-------- Document passage
Under Operation Impact, the program between New York City Public Schools and Police Department, saturated high schools located in high-crime areas with additional police officers with the mission to engage in aggressive, order-maintenance policing. Legewie and Fagan (2009) found that exposure to police surges significantly reduced test scores in English-language arts and math for African American boys, consistent with their greater exposure to policing. The size of the effect increases with age and with consecutive years of exposure to Operation Impact. Another analysis of the same program found that despite increased police presence, students enrolled at New York City’s impact schools continue to experience higher than average problems linked directly to future criminality, including more student suspensions and lower attendance rates than other New York City schools (Brady, Balmer, & Phenix, 2007).

Weisburst (2019) finds that exposure to a three-year federal grant for school police is associated with a 2.5 percent decrease in high school graduation rates and a 4 percent decrease in college enrollment rates. Exploiting detailed data on over 2.5 million students in Texas, Weisburst concludes that federal grants for police in schools increase middle school discipline rates by 6 percent. The rise in discipline is driven by sanctions for low-level offenses or school code of conduct violations. Further, Black students experience the largest increases in discipline.
----------------
In the passage on school policing, how much did exposure to a three-year federal grant for school police decrease college enrollment rates?
-------- Recorded data
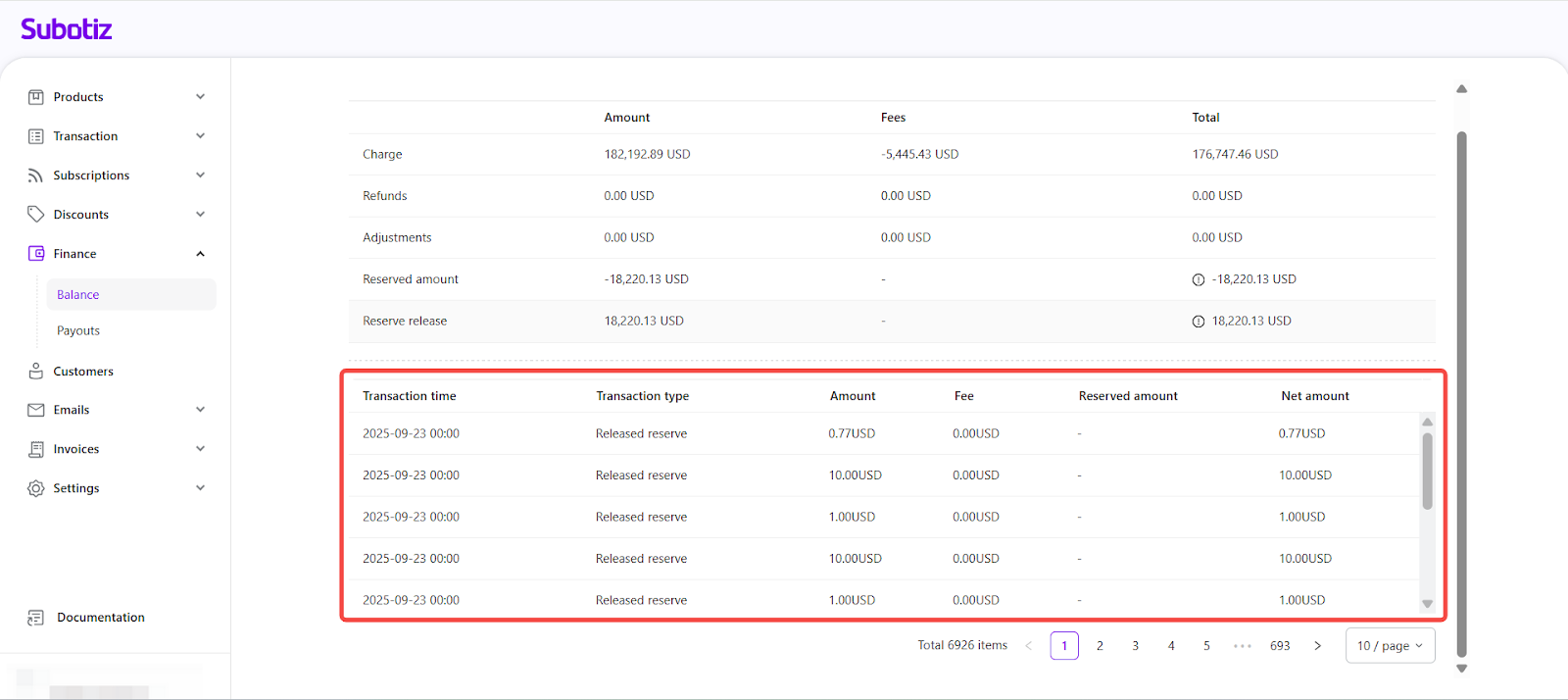This screenshot has width=1568, height=700.
Task: Open the 10 / page size dropdown
Action: [x=1390, y=646]
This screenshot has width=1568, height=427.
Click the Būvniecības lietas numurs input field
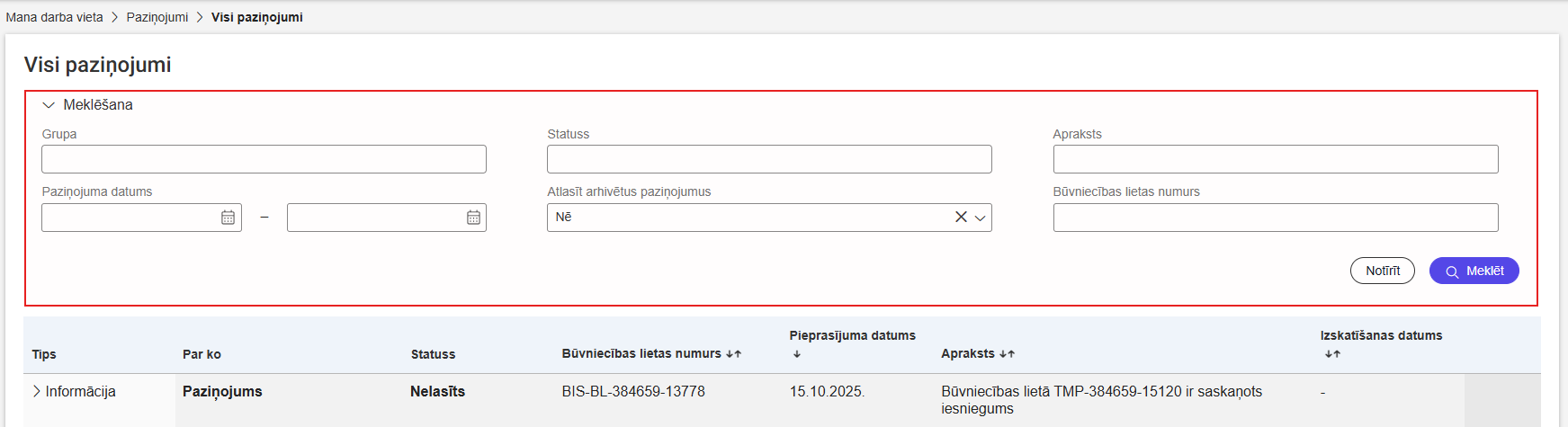tap(1275, 218)
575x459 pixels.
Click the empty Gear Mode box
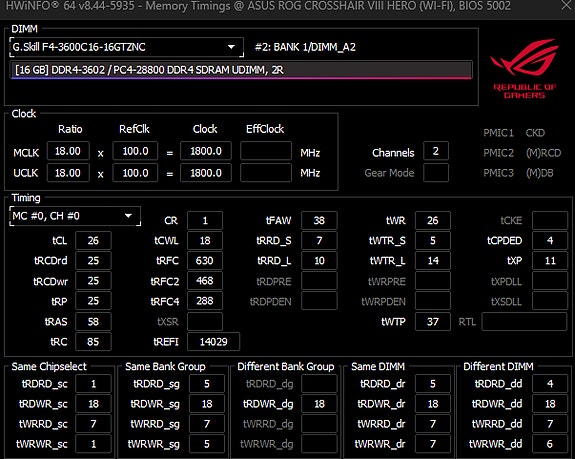click(436, 173)
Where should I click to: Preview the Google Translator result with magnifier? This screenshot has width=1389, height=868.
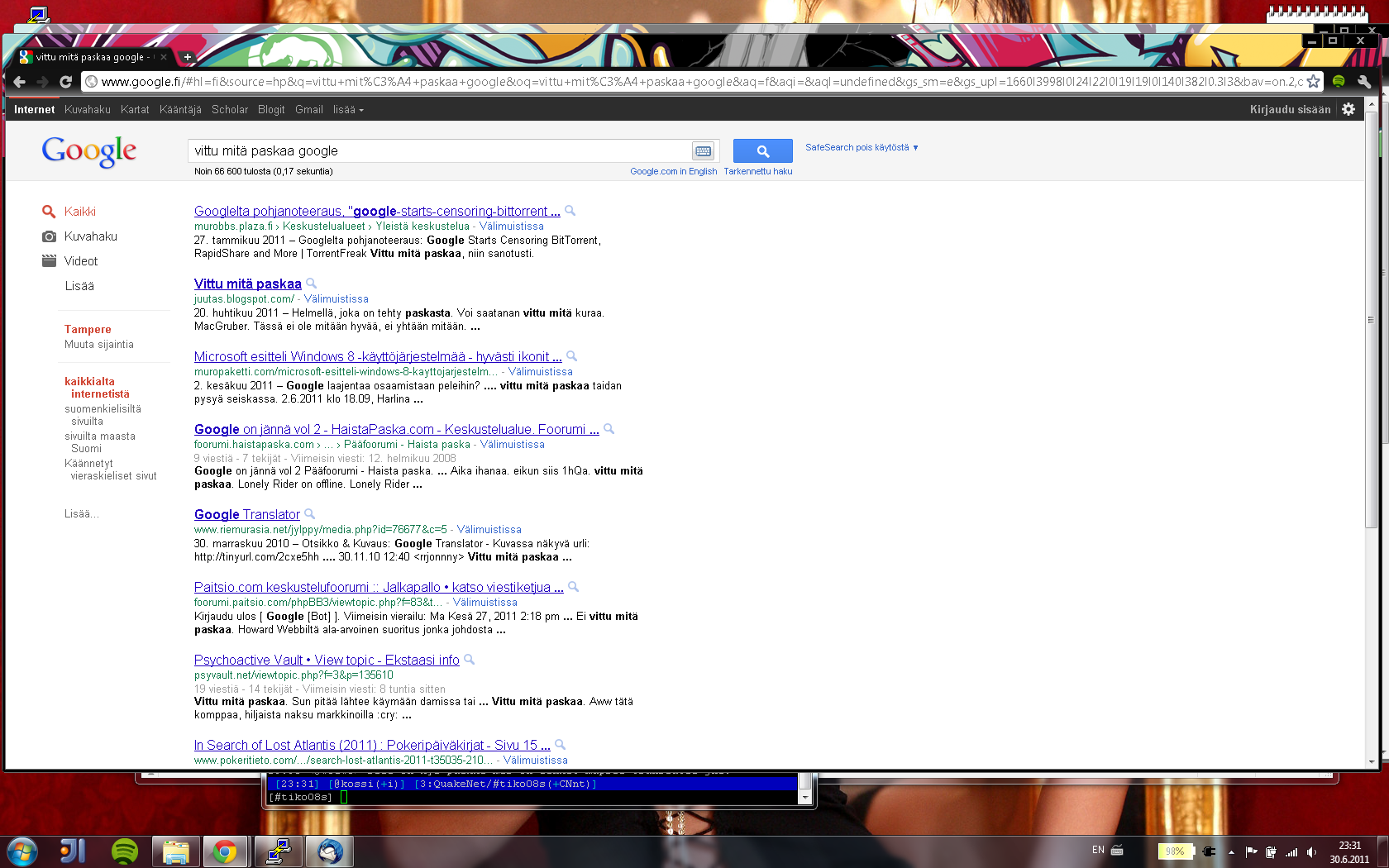pos(310,514)
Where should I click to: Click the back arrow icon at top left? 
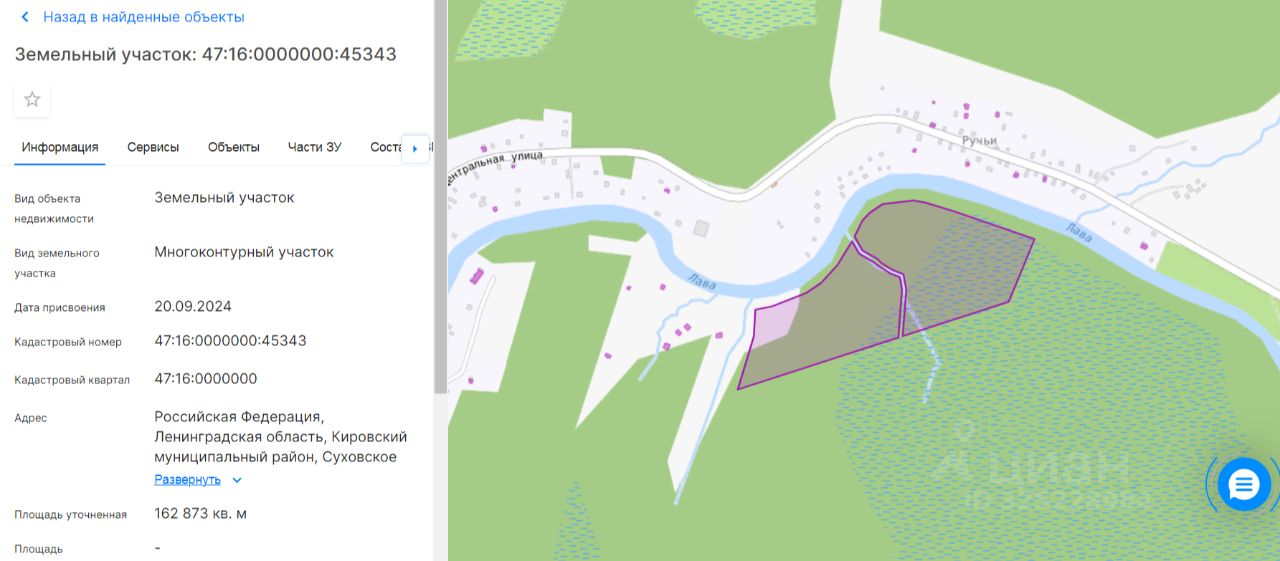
----------------
» **Task solution**
By 4 percent.